Figure 4.

MEKs influence basal KChIP2 mRNA expression and mediate protein kinase C-induced downregulation. A, Neonatal myocytes were treated with 100 μmol/L PE, its corresponding vehicle (0.1 mmol/L ascorbic acid), or 100 nmol/L PMA for 8 hours in the presence or absence of 10 μmol/L U0126 or U0124. RT-PCR data for KChIP2 variants and GAPDH are shown. B, Total KChIP2 mRNA level was determined by real-time PCR. *P<0.05 and **P<0.01 (2-tailed t test, n≥6 for each condition).

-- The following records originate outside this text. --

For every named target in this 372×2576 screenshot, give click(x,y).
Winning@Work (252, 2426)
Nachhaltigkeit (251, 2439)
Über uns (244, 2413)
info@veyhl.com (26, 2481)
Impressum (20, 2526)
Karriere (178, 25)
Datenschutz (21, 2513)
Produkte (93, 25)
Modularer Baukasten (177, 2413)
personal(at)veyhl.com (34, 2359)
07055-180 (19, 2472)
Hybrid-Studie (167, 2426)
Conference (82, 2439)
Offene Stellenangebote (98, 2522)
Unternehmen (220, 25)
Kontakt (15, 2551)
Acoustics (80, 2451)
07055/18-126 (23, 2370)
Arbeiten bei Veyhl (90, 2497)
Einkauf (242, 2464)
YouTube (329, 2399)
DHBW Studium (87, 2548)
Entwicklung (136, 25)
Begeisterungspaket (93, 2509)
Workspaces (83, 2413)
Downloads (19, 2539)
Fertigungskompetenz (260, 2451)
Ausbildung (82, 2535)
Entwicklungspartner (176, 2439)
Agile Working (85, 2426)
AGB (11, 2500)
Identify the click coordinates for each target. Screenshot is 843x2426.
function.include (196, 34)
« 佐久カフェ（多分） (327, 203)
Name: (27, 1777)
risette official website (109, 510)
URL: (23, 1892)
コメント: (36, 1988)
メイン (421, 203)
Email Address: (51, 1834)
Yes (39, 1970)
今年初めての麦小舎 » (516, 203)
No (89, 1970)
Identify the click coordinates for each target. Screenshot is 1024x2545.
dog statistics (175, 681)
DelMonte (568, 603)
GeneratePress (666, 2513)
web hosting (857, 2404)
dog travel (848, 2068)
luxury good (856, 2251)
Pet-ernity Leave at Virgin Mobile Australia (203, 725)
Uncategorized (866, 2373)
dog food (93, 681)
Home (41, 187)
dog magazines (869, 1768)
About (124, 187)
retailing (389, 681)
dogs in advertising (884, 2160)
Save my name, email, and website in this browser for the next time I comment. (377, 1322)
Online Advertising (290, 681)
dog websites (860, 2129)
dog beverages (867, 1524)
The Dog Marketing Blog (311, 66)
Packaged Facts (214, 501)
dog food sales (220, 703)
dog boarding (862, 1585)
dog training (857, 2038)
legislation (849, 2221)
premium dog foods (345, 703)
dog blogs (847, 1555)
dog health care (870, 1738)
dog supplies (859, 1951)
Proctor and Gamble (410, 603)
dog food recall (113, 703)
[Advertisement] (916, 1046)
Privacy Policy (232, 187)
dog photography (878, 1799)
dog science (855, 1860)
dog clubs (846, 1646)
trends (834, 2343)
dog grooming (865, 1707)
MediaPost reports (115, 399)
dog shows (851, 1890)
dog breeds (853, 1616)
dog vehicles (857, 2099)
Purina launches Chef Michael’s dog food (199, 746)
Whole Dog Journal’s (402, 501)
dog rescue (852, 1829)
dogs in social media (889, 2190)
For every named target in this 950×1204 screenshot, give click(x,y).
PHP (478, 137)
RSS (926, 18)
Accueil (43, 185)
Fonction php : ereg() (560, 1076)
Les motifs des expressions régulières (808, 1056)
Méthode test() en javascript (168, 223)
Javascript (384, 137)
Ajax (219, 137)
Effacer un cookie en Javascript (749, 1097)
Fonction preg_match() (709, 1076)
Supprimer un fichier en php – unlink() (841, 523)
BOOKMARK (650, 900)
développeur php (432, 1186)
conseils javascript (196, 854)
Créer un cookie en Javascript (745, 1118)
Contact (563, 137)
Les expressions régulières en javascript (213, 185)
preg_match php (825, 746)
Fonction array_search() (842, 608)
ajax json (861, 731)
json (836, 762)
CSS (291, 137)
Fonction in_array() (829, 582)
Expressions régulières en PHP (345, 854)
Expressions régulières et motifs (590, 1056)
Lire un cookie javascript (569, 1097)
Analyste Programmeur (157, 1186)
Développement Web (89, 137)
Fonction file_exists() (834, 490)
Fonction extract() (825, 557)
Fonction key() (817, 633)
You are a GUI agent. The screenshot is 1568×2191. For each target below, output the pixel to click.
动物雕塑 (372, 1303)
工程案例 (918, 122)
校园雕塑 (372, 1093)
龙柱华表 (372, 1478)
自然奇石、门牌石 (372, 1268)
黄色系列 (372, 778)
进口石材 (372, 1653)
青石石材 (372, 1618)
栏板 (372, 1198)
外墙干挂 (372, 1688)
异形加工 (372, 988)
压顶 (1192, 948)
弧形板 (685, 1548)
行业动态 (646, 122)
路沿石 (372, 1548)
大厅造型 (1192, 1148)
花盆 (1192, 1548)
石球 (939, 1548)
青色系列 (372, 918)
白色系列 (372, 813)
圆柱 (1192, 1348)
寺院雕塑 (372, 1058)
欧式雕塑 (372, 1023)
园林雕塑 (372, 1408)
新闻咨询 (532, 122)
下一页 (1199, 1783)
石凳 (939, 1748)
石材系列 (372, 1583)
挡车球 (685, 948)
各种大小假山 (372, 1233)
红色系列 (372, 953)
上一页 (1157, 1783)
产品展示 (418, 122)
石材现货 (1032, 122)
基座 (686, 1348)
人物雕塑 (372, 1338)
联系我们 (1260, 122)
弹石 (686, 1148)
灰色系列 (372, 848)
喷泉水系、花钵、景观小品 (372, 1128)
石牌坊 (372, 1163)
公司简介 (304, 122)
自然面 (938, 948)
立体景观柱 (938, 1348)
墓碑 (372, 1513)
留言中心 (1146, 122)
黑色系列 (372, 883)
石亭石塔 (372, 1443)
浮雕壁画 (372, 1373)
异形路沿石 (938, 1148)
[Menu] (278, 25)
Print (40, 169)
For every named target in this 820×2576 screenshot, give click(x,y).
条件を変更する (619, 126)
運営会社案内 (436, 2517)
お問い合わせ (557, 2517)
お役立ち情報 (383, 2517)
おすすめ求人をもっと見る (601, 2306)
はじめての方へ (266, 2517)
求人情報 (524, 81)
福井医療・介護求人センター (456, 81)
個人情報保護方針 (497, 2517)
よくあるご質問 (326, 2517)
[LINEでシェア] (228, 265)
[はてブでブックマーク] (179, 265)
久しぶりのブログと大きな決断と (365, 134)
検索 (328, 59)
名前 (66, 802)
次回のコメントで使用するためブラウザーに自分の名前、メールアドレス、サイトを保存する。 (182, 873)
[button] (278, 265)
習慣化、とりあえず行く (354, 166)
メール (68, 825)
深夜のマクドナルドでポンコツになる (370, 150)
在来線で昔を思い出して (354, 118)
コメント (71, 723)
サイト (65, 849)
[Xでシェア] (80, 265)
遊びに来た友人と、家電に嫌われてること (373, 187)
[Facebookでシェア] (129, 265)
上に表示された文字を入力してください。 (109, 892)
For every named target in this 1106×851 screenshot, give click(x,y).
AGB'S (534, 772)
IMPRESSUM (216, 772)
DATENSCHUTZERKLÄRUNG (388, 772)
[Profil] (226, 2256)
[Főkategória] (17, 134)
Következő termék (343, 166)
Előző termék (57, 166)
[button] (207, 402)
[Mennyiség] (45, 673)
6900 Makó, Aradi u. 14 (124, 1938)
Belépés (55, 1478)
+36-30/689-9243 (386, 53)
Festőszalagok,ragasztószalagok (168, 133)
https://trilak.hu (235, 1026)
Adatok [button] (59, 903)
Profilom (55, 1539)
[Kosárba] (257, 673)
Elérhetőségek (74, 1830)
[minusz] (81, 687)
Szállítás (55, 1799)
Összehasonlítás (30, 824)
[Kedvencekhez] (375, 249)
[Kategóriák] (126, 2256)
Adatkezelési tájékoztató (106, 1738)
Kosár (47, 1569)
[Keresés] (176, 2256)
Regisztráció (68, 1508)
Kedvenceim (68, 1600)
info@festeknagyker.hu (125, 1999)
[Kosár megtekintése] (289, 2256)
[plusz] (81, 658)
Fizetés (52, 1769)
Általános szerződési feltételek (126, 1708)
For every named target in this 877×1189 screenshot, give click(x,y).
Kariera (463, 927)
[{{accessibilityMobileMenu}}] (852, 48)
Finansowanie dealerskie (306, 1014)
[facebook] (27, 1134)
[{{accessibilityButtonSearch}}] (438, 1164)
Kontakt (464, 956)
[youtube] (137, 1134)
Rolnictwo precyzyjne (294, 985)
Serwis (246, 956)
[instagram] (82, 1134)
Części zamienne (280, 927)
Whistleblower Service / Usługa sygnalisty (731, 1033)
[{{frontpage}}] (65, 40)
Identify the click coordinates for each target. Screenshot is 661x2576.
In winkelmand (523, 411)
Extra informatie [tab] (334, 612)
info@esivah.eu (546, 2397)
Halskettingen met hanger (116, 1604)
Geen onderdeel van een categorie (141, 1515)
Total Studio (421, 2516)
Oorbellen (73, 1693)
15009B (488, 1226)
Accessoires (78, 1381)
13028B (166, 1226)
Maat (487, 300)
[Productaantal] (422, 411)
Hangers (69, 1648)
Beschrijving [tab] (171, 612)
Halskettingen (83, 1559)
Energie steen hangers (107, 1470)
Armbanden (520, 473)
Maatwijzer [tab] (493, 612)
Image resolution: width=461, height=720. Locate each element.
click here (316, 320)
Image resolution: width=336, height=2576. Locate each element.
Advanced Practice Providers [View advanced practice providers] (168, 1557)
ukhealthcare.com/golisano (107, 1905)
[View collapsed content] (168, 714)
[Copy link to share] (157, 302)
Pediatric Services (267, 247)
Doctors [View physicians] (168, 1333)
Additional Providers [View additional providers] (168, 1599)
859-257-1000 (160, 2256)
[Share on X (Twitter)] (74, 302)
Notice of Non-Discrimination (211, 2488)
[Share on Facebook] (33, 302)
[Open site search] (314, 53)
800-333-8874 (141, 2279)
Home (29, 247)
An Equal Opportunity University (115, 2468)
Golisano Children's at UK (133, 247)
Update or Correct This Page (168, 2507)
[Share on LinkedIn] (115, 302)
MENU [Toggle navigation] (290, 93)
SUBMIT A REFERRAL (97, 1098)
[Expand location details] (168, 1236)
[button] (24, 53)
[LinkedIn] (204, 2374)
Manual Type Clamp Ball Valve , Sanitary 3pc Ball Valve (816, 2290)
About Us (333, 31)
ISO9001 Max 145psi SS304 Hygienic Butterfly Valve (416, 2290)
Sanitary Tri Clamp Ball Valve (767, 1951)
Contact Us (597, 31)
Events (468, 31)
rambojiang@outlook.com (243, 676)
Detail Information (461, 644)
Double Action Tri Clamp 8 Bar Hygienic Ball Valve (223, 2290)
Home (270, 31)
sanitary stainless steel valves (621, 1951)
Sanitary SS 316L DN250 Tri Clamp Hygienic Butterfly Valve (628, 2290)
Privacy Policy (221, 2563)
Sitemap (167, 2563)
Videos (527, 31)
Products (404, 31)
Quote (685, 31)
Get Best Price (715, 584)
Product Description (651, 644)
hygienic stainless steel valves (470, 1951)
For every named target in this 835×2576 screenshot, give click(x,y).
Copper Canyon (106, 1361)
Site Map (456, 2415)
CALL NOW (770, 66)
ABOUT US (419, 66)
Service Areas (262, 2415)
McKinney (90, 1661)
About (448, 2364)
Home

C, Myo-cytes were infected with adenoviruses carrying a dominant-negative (Ad-dnMEK-hrGFP) or constitutively active (Ad-caMEK-hrGFP) MEK1 or no additional insert (Ad-hrGFP). Infected cells were then untreated (None) or treated with 100 μmol/L PE or 100 nmol/L PMA for 8 hours. ^#P<0.05 (Wilcoxon signed-rank test, n≥6 for each condition). D, Relative reductions in total KChIP2 mRNA level were obtained from the data in B and C. *P<0.05 and **P<0.01 (Bonferroni test, n≥6 for each condition).